___ Input material ___

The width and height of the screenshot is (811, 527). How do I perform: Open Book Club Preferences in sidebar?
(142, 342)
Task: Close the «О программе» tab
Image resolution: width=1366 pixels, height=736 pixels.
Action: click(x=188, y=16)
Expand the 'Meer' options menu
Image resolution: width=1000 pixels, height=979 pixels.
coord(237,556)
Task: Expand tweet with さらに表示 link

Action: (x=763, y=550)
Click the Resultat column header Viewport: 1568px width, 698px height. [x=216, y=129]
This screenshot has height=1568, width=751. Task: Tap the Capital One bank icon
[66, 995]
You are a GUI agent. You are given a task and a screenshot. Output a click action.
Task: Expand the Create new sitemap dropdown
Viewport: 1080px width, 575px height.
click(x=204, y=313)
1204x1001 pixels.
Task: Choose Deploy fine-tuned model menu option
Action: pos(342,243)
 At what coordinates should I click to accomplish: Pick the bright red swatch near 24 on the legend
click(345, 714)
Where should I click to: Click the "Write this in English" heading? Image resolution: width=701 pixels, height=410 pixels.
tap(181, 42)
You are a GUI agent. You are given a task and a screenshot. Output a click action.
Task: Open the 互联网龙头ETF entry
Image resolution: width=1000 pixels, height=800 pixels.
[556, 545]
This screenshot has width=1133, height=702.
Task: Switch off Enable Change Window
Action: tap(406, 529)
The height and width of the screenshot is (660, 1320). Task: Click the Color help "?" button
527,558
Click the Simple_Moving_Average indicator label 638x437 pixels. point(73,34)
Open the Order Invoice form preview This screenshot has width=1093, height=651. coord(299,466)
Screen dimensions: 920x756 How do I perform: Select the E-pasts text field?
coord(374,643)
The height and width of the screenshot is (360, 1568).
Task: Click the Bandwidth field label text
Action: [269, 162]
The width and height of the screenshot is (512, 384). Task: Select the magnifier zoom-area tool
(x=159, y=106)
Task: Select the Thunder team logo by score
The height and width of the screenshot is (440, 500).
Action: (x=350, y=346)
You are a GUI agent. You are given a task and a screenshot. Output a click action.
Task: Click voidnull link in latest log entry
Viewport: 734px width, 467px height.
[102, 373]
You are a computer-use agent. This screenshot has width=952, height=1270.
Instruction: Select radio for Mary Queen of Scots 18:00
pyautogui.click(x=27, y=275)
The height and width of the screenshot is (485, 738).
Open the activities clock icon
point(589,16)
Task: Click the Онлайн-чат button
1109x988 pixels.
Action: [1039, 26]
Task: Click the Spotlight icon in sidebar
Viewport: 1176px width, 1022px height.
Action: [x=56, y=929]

___

**Instructions for the task**: Output the listing verbatim through the "Expand the 'Meer' options menu" line.

**Response below**:
The width and height of the screenshot is (811, 527). How do I perform: Open Book Club Preferences in sidebar?
(142, 342)
Task: Close the «О программе» tab
Image resolution: width=1366 pixels, height=736 pixels.
Action: click(x=188, y=16)
Expand the 'Meer' options menu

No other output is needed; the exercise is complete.